Non-Overlapping Magisteria

I have just finished watching the Howard Jacobson programme on the Bible on Channel 4. I wish he would replace the phrase “fundamentalist atheist” with “reactionary atheist” or something similar – to claim that Dawkins’ atheism is “fundamentalist” is wilfully misleading. He also talked about people being certain in their doubt - it doesn’t make sense, since doubt precludes certainty. When I gave a talk in Leeds a couple of weeks ago I put up a slide showing Dawkins’ 7 point scale of belief. Out of a room of 19 people, 3 claimed to be a 7 on the scale – they “knew that there was no God” – this is an attempt to prove a negative which none of the “New Atheists” would have any truck with. This is just a mirror image of religious fundamentalism, an attempt to feel more emotionally secure in whatever you believe by claiming that your beliefs are 100% certain. Of course, being sure that something is the case does not imply absolute certainty. Following Bertrand Russell, I do not believe there is a china teapot in orbit around the sun between Earth and Mars, though I can’t prove there isn’t.
I was also irritated by Jacobson’s defence of the non-literal truth of ancient scriptures. In truth, the only reason that some, more sophisticated, religious people have not continued to believe in the literal truth of scripture has been the constant chipping away at their certainties by scientists and philosophers like Richard Dawkins and his intellectual predecessors stretching back to the enlightenment. The idea of NOMA (Non-Overlapping Magisteria) which was proposed by the evolutionary biologist Stephen Jay Gould in his book Rocks of Ages and which Jacobson was advocating is a position that is adopted to offer religious believers an opportunity to continue with their religious beliefs without undermining science education – but this is to ignore what many religious people really believe as was shown in the documentary. If any real evidence for God or the supernatural was discovered by science, we can be sure that these NOMA people would drop it in an instant. It isn’t Dawkins and Grayling who are failing to undercover the truth of the matter – it is weak apologists like Howard Jacobson and Karen Armstrong who want to have their cake and eat it.

1 comment:

  1. I thought it strange myself that Jacobson was not aware that neither Augustine nor Jerome took the first Genesis narrative literally, something that Michael Ruse notes in his books on the subject of creationism, but which is often overlooked (deliberately?) by creationists and their opponents.
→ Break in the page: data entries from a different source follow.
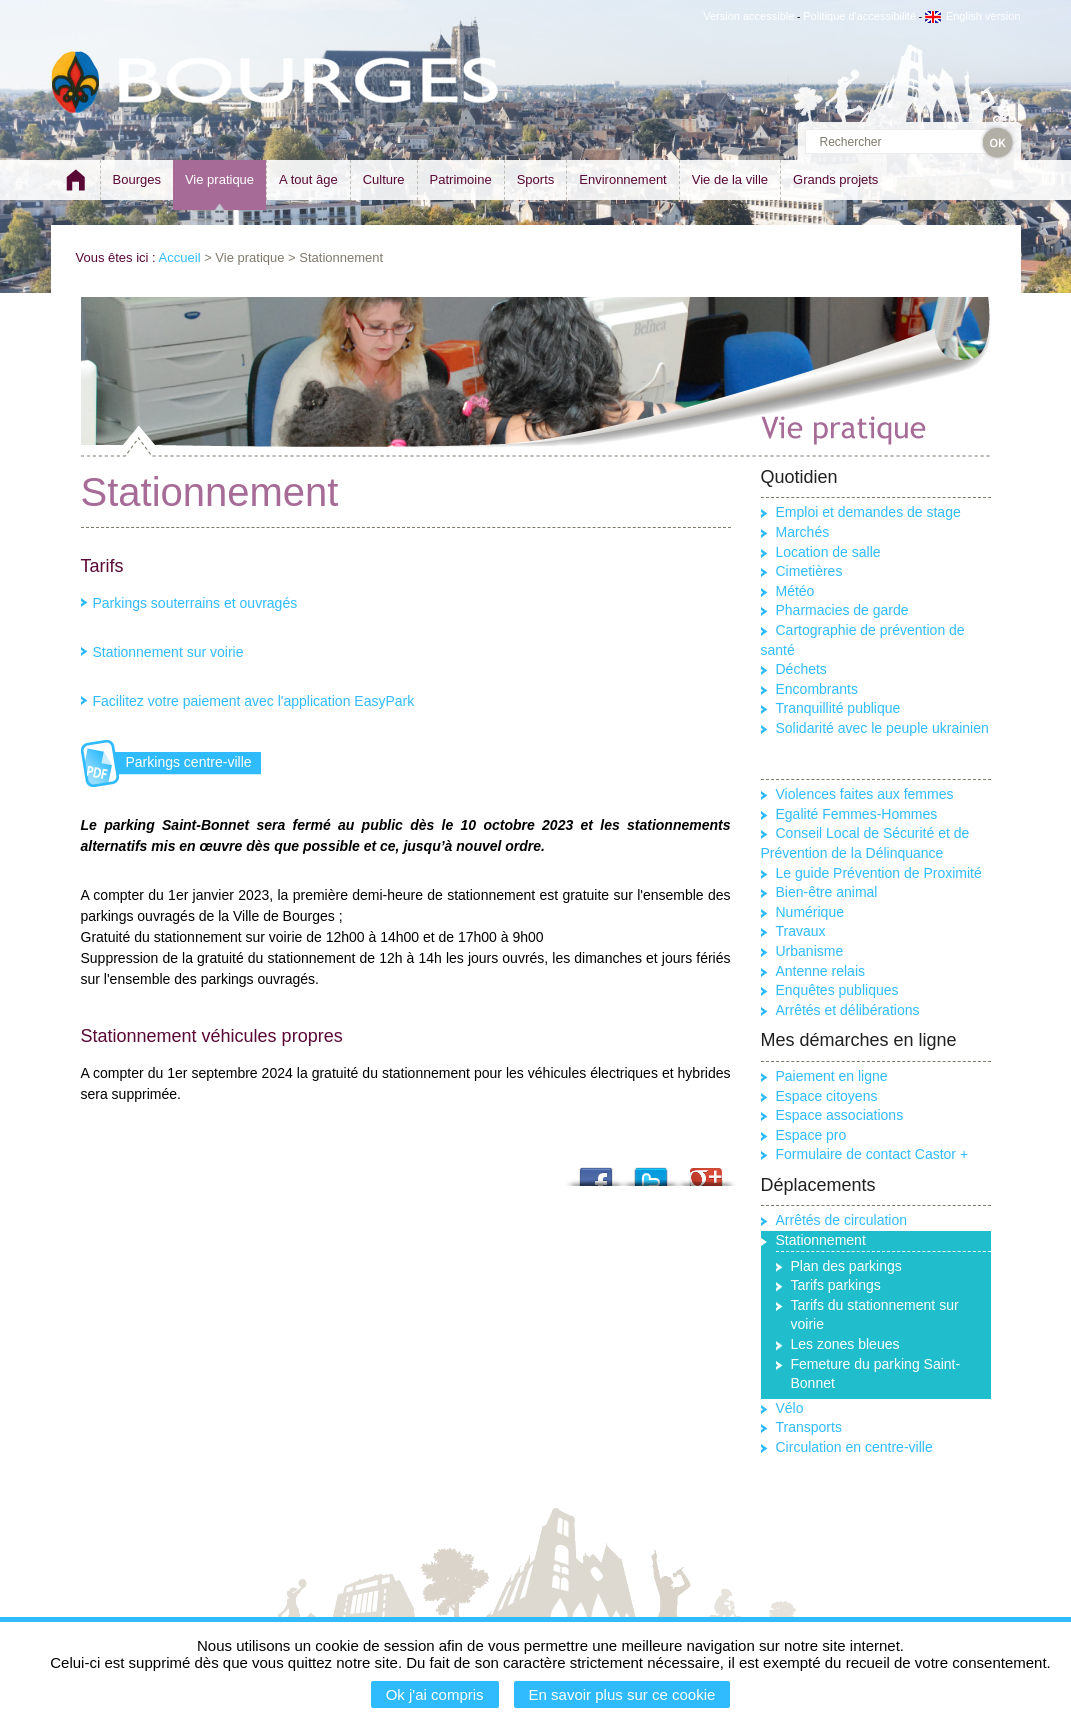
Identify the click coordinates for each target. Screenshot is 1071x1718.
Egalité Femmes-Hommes (857, 814)
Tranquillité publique (838, 708)
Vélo (790, 1408)
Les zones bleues (845, 1344)
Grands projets (835, 179)
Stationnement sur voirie (168, 652)
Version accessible (748, 16)
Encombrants (817, 689)
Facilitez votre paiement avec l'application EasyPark (254, 701)
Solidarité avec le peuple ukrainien (882, 728)
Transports (809, 1427)
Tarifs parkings (836, 1285)
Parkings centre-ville (189, 762)
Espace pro (811, 1135)
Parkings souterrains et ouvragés (195, 603)
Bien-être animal (827, 892)
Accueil (180, 257)
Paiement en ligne (832, 1076)
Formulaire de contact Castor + (872, 1154)
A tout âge (308, 179)
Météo (795, 591)
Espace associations (840, 1115)
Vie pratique (219, 179)
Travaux (801, 931)
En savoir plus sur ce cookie (622, 1694)
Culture (384, 179)
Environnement (622, 179)
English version (973, 16)
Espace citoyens (827, 1096)
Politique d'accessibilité (859, 16)
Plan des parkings (846, 1266)
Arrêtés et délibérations (848, 1010)
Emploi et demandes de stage (868, 512)
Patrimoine (461, 179)
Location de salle (828, 552)
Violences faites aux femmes (865, 794)
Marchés (803, 532)
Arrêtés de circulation (842, 1220)
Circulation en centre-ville (854, 1447)
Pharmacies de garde (842, 610)
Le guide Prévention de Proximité (879, 873)
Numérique (810, 912)
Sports (536, 179)
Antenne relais (821, 971)
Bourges (137, 179)
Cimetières (809, 571)
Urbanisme (810, 951)
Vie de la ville (730, 179)
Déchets (801, 669)
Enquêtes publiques (837, 990)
    I think any kind of transcendental belief or the disbelief in any kind of transcentental aspect to the universe is probably akin to Godelian incompleteness theory. Human beings are simply not able to assess such matters with experimental certainty, because it falls outside the domain of experimentation. Instead, what we get are models of plausibility and implausibility, attempts by both sides to out-argue the other, and each of which is convinced by their own "evidence".

    It's difficult enough to prove that numbers exist!